Quote word for word the part of the material below that opens with the line containing "coordinates (942, 40)." and closes with the line containing "at (632, 274).", including both of those lines.

Saved entries:
^^^^

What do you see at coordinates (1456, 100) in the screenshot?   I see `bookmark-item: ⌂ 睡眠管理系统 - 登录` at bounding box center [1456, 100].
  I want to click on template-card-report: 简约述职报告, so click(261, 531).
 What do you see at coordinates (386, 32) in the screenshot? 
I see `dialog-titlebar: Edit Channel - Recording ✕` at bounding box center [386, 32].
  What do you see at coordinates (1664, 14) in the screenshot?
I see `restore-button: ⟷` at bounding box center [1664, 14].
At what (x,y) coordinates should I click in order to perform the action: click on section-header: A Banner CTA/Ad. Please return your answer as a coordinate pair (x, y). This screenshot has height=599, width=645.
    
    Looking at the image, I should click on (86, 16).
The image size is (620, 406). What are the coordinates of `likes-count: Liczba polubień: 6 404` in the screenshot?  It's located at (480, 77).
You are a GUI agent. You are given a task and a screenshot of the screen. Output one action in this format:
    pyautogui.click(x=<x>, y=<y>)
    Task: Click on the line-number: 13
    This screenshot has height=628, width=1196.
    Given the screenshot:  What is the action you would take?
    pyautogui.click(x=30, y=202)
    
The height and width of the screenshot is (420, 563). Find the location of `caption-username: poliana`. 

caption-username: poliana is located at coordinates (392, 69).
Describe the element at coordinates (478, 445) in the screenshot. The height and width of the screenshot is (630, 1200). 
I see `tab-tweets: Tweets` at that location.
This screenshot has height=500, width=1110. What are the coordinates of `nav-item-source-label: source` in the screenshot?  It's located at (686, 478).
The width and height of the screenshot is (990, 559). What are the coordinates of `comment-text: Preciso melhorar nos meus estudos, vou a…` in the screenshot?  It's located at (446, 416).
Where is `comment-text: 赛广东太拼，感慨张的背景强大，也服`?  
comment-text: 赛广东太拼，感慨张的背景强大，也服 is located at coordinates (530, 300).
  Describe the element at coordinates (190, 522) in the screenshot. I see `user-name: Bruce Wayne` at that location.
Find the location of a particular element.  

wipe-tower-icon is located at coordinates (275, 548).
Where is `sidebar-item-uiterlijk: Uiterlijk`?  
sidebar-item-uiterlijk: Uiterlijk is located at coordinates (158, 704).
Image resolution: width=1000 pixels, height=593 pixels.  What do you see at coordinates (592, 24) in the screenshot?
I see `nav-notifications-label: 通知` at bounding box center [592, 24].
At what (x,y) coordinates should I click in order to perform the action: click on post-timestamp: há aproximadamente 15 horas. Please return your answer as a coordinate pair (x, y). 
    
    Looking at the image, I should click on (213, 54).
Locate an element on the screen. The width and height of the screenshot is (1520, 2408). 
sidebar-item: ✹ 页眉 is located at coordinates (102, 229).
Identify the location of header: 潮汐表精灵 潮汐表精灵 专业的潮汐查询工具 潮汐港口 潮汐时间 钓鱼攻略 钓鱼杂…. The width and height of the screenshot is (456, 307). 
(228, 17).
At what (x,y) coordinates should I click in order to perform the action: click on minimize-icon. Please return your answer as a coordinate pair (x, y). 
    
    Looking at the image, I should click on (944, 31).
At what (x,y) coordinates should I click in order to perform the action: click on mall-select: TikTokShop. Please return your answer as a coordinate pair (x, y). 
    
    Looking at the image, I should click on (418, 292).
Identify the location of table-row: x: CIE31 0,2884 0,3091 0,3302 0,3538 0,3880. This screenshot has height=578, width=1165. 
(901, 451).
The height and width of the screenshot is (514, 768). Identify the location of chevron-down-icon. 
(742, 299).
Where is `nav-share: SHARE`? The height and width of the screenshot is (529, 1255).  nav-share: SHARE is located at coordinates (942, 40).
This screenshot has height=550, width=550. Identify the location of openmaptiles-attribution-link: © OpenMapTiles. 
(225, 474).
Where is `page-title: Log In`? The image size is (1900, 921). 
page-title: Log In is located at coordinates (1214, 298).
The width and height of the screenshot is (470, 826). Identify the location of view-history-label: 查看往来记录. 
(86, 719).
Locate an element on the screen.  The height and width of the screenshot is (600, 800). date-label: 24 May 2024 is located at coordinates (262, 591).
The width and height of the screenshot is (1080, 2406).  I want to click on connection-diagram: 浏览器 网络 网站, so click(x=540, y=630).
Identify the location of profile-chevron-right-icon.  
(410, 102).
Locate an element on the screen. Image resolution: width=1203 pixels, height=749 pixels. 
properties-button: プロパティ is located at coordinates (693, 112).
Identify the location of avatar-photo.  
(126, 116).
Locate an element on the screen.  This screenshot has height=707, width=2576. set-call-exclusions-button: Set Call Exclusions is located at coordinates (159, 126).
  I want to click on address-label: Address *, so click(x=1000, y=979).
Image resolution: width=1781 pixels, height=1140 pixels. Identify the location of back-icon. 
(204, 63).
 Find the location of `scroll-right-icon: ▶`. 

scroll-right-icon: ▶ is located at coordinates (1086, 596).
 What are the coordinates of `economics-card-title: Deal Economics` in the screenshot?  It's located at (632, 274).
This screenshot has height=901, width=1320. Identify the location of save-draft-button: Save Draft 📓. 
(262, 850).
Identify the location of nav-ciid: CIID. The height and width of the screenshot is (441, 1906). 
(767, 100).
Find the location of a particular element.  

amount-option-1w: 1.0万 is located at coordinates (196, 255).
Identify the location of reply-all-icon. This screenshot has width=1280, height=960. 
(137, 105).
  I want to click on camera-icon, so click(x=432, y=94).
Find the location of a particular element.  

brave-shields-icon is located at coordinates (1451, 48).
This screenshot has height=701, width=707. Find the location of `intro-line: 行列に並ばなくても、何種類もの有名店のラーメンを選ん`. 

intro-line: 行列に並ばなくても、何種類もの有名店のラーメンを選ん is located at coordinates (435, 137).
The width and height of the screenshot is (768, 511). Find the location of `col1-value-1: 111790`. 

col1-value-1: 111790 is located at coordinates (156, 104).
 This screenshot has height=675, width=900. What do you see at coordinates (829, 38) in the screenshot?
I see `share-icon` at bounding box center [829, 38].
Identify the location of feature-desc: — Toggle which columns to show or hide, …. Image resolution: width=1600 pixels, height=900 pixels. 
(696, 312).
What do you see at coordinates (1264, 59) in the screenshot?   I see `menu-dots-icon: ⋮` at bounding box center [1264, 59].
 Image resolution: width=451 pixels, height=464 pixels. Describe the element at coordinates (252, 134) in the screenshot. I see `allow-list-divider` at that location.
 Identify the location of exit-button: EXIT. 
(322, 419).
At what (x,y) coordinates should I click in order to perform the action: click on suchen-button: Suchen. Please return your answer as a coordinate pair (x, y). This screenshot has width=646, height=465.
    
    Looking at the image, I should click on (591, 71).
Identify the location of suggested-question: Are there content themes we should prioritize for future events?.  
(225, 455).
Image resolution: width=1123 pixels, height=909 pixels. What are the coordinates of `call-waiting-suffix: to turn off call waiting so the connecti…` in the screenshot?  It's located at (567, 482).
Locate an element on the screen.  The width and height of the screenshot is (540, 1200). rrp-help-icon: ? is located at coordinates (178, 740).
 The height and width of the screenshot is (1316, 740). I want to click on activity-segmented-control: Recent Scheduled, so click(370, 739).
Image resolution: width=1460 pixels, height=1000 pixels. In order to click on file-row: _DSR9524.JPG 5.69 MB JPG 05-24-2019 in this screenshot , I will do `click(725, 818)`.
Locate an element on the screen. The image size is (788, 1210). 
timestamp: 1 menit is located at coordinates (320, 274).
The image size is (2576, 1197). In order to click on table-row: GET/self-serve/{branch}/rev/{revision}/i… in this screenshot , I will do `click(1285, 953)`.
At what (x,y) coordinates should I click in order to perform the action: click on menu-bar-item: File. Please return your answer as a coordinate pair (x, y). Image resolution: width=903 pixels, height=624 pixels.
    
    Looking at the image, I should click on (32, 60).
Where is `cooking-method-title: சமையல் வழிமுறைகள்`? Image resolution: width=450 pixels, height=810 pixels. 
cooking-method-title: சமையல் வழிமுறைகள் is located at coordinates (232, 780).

^^^^

ANSWER SPACE
Where is `nav-share: SHARE`? The height and width of the screenshot is (529, 1255).  nav-share: SHARE is located at coordinates (942, 40).
This screenshot has height=550, width=550. Identify the location of openmaptiles-attribution-link: © OpenMapTiles. 
(225, 474).
Where is `page-title: Log In`? The image size is (1900, 921). 
page-title: Log In is located at coordinates (1214, 298).
The width and height of the screenshot is (470, 826). Identify the location of view-history-label: 查看往来记录. 
(86, 719).
Locate an element on the screen.  The height and width of the screenshot is (600, 800). date-label: 24 May 2024 is located at coordinates (262, 591).
The width and height of the screenshot is (1080, 2406).  I want to click on connection-diagram: 浏览器 网络 网站, so click(x=540, y=630).
Identify the location of profile-chevron-right-icon.  
(410, 102).
Locate an element on the screen. Image resolution: width=1203 pixels, height=749 pixels. 
properties-button: プロパティ is located at coordinates (693, 112).
Identify the location of avatar-photo.  
(126, 116).
Locate an element on the screen.  This screenshot has height=707, width=2576. set-call-exclusions-button: Set Call Exclusions is located at coordinates (159, 126).
  I want to click on address-label: Address *, so click(x=1000, y=979).
Image resolution: width=1781 pixels, height=1140 pixels. Identify the location of back-icon. 
(204, 63).
 Find the location of `scroll-right-icon: ▶`. 

scroll-right-icon: ▶ is located at coordinates (1086, 596).
 What are the coordinates of `economics-card-title: Deal Economics` in the screenshot?  It's located at (632, 274).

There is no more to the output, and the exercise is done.